• _DATA TO PROCESS_:

::::::::

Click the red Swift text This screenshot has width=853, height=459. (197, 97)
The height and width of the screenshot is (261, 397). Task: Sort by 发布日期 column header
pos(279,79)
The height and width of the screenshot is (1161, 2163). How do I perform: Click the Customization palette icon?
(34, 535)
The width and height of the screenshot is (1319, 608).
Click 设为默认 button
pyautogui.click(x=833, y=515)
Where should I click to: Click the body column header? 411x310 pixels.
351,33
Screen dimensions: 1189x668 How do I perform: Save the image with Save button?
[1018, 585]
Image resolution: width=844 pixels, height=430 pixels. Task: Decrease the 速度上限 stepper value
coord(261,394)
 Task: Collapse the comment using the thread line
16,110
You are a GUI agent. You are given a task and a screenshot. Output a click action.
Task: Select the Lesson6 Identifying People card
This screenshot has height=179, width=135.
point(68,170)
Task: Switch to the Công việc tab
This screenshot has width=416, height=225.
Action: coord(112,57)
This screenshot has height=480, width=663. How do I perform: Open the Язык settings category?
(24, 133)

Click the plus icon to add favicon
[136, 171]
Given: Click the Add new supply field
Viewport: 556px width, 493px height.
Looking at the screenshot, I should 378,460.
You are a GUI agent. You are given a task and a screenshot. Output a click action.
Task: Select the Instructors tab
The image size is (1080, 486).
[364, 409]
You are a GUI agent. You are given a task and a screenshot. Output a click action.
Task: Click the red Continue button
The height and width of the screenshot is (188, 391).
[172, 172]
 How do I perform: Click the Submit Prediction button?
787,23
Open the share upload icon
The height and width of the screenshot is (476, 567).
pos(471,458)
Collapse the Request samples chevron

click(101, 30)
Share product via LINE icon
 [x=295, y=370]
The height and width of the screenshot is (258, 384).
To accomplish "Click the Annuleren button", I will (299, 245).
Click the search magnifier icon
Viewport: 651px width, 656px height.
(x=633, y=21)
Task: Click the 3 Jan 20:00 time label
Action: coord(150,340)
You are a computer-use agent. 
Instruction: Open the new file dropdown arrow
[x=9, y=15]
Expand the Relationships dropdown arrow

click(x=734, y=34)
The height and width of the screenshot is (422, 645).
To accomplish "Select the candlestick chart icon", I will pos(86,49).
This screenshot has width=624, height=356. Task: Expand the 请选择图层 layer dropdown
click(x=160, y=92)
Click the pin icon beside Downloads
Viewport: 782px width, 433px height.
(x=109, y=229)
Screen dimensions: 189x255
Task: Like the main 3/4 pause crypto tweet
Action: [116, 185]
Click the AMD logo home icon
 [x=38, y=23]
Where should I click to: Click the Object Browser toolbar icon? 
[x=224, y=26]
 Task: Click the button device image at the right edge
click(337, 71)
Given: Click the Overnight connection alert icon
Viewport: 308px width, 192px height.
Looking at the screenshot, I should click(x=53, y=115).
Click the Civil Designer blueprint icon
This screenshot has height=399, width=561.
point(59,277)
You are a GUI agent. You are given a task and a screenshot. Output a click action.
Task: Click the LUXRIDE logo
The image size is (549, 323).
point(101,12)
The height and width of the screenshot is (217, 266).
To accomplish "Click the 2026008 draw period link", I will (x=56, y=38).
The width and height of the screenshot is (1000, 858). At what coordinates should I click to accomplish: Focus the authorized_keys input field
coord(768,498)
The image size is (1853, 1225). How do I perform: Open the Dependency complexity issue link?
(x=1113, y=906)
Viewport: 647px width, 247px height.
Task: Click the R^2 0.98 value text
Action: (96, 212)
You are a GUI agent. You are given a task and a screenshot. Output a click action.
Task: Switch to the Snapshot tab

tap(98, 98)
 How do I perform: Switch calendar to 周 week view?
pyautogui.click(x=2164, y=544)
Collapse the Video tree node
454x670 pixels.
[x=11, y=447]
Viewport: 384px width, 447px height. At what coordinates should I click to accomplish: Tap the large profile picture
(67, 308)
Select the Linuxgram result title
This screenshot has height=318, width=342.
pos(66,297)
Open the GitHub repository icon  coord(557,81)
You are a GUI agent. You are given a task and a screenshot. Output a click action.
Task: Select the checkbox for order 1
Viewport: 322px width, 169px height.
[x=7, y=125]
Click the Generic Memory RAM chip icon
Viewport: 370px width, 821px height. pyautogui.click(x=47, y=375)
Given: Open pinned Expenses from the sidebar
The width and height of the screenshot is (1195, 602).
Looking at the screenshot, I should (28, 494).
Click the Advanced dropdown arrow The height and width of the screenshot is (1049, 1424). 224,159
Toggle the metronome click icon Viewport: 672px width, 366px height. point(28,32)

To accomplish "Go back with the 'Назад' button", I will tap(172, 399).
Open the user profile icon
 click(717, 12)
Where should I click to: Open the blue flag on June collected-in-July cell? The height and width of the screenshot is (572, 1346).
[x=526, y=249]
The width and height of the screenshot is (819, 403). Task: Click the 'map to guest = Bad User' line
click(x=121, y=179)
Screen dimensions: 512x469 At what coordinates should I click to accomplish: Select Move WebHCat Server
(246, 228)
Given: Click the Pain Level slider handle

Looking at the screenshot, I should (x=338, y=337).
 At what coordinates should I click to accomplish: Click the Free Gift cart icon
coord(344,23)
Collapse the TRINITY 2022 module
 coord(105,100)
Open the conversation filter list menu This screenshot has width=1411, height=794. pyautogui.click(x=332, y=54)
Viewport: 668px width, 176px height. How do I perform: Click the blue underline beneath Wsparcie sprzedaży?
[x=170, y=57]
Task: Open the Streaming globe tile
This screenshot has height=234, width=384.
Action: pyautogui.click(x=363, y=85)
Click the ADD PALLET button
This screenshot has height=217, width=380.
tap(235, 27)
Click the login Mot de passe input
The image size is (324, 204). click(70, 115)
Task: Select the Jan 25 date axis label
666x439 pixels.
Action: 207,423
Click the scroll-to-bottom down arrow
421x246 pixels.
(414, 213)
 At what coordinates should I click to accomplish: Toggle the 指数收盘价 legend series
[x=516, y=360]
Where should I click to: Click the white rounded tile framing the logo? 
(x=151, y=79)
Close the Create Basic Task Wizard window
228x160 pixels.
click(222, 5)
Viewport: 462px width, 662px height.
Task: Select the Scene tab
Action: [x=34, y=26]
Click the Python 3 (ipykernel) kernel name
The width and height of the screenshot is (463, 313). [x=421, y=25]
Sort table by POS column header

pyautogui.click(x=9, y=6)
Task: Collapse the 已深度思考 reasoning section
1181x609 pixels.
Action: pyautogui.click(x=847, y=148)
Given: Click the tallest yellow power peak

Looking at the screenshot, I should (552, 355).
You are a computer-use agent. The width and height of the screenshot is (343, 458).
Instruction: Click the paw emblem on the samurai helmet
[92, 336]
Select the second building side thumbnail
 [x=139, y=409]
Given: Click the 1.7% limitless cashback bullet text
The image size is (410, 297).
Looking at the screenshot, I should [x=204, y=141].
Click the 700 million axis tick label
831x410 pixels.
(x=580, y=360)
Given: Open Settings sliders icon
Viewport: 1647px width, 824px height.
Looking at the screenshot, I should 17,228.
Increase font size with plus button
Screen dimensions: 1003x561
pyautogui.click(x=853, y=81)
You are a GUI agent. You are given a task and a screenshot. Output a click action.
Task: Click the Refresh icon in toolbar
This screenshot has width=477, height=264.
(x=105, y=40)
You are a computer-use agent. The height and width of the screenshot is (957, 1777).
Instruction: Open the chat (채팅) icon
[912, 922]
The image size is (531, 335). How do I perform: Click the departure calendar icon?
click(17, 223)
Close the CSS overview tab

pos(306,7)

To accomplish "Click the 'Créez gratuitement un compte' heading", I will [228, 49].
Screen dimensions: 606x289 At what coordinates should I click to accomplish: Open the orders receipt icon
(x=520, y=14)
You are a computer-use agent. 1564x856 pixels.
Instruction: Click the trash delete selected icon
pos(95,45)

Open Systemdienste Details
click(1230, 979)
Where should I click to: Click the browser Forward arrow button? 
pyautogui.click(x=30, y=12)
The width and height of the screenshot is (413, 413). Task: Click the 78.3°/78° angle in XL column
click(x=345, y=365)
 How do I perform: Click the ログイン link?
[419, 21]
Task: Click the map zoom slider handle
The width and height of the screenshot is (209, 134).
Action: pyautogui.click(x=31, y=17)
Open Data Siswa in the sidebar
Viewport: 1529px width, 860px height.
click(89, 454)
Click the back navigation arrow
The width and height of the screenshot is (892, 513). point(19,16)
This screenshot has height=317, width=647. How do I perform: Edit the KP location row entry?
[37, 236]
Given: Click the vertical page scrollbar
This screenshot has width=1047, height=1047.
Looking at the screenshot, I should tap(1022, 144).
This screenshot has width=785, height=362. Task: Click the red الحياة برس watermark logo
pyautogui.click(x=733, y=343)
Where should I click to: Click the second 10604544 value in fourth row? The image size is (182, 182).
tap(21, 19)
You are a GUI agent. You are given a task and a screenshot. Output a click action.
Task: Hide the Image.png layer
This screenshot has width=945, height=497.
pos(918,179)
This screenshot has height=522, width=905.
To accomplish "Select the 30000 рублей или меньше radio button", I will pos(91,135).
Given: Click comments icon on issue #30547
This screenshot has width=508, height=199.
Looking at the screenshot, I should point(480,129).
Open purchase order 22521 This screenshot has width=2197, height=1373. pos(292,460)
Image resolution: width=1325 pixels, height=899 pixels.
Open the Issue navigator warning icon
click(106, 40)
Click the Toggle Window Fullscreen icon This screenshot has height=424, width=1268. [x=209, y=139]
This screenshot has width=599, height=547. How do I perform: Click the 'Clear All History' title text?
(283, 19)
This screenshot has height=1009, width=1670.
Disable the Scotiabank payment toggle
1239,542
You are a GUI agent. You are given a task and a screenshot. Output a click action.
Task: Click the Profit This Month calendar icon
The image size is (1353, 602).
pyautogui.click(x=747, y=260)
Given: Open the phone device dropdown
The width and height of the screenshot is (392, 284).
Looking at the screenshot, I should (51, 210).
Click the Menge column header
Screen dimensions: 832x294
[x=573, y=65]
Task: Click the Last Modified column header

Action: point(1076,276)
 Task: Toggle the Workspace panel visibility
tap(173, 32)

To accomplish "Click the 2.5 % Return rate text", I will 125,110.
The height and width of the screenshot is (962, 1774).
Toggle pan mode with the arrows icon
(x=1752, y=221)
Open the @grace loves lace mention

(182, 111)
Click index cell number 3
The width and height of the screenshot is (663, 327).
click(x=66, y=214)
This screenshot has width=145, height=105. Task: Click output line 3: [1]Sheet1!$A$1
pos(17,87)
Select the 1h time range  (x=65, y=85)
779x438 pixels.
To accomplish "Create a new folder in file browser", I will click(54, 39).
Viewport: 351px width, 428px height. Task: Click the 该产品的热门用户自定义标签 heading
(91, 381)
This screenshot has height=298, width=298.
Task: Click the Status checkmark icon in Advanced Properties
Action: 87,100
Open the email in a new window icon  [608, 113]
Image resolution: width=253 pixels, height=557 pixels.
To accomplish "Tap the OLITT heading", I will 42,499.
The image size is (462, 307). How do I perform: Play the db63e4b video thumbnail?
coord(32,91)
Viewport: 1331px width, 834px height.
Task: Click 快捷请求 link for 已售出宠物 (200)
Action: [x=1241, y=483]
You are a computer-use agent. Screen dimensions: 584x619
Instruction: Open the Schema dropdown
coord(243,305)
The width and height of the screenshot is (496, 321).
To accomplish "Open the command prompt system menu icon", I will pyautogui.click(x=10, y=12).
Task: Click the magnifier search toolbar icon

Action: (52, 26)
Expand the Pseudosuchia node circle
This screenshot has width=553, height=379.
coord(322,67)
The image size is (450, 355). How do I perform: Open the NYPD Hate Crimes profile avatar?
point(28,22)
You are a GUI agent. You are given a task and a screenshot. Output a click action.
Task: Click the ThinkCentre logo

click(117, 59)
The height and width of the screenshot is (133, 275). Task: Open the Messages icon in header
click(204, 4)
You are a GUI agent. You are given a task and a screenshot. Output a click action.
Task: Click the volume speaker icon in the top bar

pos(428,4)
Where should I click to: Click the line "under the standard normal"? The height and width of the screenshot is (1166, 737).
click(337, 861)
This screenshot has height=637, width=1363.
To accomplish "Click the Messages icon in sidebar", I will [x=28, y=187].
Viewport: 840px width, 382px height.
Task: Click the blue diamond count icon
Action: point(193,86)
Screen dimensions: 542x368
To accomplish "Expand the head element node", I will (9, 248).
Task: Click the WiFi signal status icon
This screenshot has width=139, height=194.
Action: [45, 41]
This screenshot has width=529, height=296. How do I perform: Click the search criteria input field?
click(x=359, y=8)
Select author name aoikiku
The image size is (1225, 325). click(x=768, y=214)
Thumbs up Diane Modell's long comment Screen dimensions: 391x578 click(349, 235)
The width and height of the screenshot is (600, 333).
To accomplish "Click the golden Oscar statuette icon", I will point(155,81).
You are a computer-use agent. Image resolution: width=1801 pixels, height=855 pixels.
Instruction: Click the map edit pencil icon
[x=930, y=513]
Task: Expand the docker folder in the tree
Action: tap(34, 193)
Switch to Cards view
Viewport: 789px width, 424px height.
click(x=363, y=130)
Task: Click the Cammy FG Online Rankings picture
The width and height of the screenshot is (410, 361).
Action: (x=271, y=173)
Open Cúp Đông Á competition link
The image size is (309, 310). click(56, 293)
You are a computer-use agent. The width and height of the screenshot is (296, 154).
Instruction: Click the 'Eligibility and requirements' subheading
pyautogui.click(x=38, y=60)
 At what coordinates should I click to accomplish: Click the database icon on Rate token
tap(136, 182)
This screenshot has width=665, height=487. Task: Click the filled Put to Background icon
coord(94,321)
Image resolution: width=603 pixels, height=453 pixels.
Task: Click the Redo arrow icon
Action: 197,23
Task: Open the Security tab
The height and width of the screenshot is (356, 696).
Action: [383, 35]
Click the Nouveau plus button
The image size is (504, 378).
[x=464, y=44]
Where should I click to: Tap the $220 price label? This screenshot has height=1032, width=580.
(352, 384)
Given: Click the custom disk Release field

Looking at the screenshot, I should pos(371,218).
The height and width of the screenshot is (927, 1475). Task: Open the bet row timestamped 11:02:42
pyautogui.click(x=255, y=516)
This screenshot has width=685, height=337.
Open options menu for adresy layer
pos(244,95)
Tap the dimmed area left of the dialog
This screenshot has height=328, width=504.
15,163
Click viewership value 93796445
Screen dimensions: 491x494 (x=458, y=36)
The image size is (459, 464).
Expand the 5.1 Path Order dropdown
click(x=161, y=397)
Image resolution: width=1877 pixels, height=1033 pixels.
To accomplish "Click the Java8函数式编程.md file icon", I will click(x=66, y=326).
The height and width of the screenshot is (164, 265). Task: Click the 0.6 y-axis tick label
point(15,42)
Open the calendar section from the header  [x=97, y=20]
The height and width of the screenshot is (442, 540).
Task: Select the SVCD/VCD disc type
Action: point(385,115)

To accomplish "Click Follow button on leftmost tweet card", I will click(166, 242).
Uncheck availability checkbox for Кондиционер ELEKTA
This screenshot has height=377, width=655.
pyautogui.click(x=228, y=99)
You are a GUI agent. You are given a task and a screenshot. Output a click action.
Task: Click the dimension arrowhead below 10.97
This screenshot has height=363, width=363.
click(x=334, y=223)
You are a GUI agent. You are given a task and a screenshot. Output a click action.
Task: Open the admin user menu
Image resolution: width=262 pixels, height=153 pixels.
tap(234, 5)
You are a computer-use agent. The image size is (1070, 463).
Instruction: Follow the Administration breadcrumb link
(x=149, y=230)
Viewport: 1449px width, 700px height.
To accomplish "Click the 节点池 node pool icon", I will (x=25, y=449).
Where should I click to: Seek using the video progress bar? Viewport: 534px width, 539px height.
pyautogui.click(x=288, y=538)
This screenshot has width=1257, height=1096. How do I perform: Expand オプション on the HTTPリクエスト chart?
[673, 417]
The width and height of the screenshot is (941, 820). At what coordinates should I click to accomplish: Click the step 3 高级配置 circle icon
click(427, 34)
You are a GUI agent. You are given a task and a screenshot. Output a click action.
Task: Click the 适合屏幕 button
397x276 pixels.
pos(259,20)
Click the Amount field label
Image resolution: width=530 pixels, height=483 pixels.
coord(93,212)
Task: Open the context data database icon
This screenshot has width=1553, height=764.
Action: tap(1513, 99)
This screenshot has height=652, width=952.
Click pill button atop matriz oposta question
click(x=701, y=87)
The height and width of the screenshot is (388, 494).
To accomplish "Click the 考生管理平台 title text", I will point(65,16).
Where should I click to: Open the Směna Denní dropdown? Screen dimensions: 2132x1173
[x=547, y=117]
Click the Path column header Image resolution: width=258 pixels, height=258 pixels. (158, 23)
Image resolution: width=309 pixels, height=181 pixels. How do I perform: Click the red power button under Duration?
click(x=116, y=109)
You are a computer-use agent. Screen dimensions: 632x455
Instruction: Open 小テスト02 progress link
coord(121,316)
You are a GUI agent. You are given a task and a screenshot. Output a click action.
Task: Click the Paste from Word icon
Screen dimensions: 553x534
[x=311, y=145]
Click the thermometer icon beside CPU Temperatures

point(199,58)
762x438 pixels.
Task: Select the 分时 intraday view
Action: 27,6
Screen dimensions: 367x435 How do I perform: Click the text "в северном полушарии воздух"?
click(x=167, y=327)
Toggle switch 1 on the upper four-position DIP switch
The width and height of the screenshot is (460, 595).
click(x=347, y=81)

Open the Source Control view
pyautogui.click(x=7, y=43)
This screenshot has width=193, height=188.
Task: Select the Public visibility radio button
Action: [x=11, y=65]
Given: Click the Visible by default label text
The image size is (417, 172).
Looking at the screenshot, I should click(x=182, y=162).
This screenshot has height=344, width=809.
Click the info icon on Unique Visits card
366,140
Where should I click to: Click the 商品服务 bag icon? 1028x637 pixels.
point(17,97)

::::::::

• _GIVEN REQUEST_: Pick out each line in the items above that contains the word "Path", and copy every such line.

• _TASK OUTPUT_:
Expand the 5.1 Path Order dropdown
Click the Path column header Image resolution: width=258 pixels, height=258 pixels. (158, 23)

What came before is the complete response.